2023 Indian film by Om Raut

Adipurush (Note: While Adipurush literally translates to "first man", Raut interprets it as "best man" in the context of the film.) is a 2023 Indian mythological action film inspired by the Hindu epic Ramayana. The film is directed and co-written by Om Raut, and produced by T-Series and Retrophiles. Produced in Bollywood, the film was shot simultaneously in Hindi and Telugu. The film features Prabhas, Saif Ali Khan, Kriti Sanon, Sunny Singh, and Devdutta Nage.

The film was announced in August 2020, through an official motion poster. Principal photography, which took place primarily in Mumbai, commenced in February 2021 and ended in November 2021. The film's music is composed by Ajay–Atul and Sachet-Parampara. Adipurush is budgeted at ₹500 crore-₹700 crore and became one of the most expensive Indian films.

Adipurush was released on 16 June 2023. It was heavily panned by critics and audiences alike, who criticised the film's screenplay, dialogues and visuals. It emerged as a box office bomb, though it became the second-highest grossing Telugu film of 2023.

==Plot==
Thousands of years ago, Lankesh, the demon king of Lanka, obtains a divine boon from Brahma, the creator god, rendering him completely invincible against gods and demons alike, and immune to death during both day and night. Many years later in the kingdom of Ayodhya, King Dashratha is compelled to exile his eldest son, Raghava, for fourteen years to honor a vow made to his wife, Kaikeyi, ensuring her son Bharat ascends the throne. Raghava peacefully accepts the decree and retreats into the wilderness of the Panchavati forest near the Godavari River, accompanied by his virtuous wife, Janaki, and his fiercely loyal brother, Shesh.

**Jobs:**
#1 In the Adipurush article, turn the paragraph beginning "The film was announced in August 2020" into a short bulleted list that keeps its main facts.
#2 According to the Adipurush article, on what date was the film released?
#3 Extend the plot summary in the Adipurush article, picking up after its last sentence.

**Data provided:**
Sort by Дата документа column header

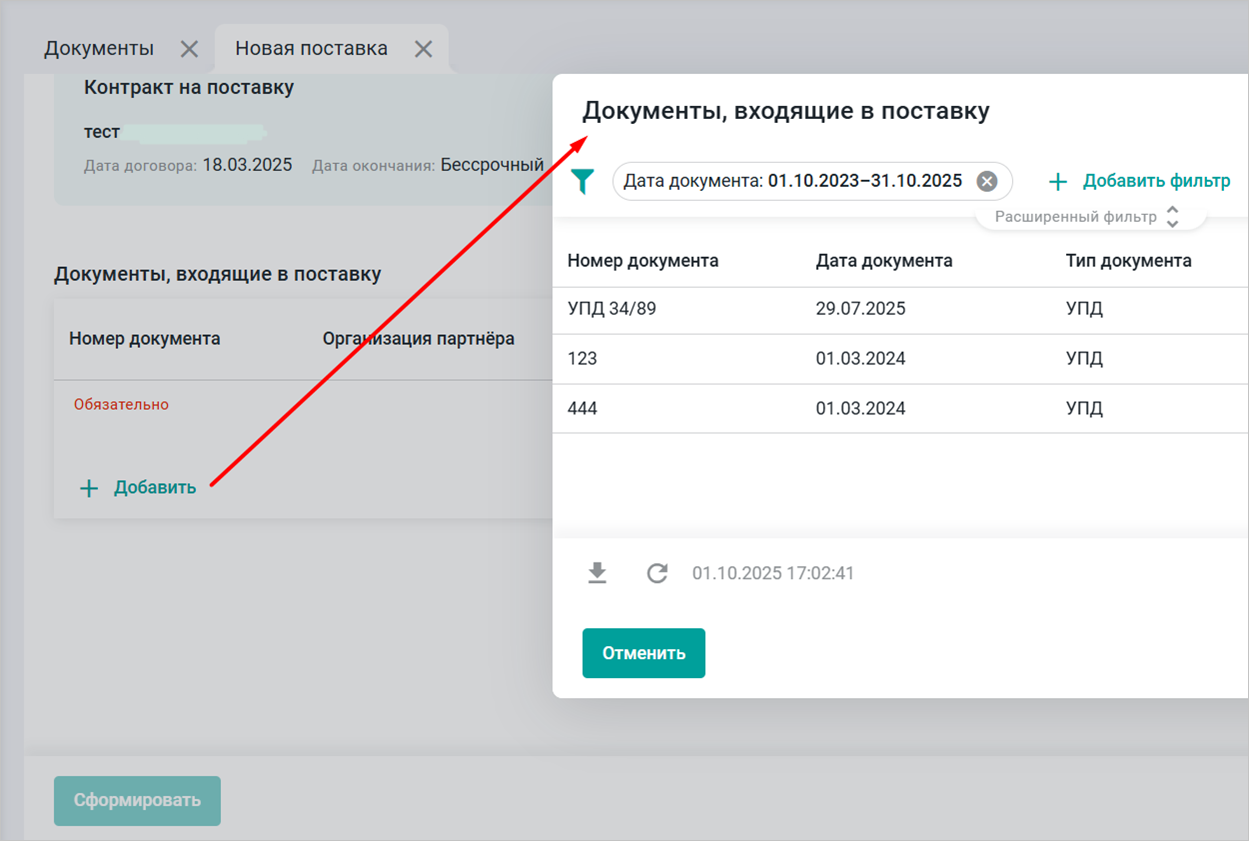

**Results in order:**
#1
- Announced in August 2020 with an official motion poster
- Principal photography ran from February 2021 to November 2021, mostly in Mumbai
- Music by Ajay–Atul and Sachet-Parampara
- Budget of ₹500 crore-₹700 crore, making it one of the most expensive Indian films

#2 16 June 2023.

#3
While in the forest, Lankesh's sister, the demoness Shurpanakha, attempts to seduce Raghava and launches a lethal assault on Janaki. Shesh intervenes to protect Janaki, mutilating Shurpanakha by severing her nose. Outraged by his sister's humiliation and intrigued by her description of Janaki’s unparalleled beauty, Lankesh plots a retaliatory abduction. He deploys his henchman, Maricha, who transforms into a mystical golden deer to lure Raghava and Shesh away from their hermitage. Capitalizing on their absence, Lankesh kidnaps Janaki and imprisons her in his kingdom. Upon discovering her disappearance, Raghava and Shesh embark on a desperate rescue mission.

En route, they encounter the ascetic Shabari, who directs them toward Mount Rishyamukha. There, they forge a critical alliance with the exiled Vanara king, Sugriva, along with his commanders Jambavan and the mighty warrior Bajrang. To locate Janaki and assure her of her impending rescue, Raghava dispatches Bajrang to infiltrate Lanka. Bajrang leaps across the ocean and successfully delivers Raghava's message to Janaki. However, he is captured by Lankesh's formidable son, Indrajit, who orders Bajrang's tail to be set ablaze. Breaking free, Bajrang uses the fire to incinerate a large portion of Lanka before flying back to rally Raghava and the Vanara army.

To cross the sea, Raghava invokes Samudra, the ocean god, who grants them passage. The Vanara army constructs a floating stone bridge, allowing them to successfully march onto the shores of Lanka. Meanwhile, Lankesh's righteous brother, Vibhishana, is banished from the kingdom for opposing the abduction of Janaki; he promptly defects to Raghava’s side, offering vital strategic intelligence. When Lankesh flatly rejects a final peace ultimatum, a full-scale war commences. During an early skirmish, Indrajit mortally wounds Shesh with dark magic. Bajrang flies to the Himalayas and carries back an entire mountain containing the life-saving Sanjivani herb, successfully reviving Shesh.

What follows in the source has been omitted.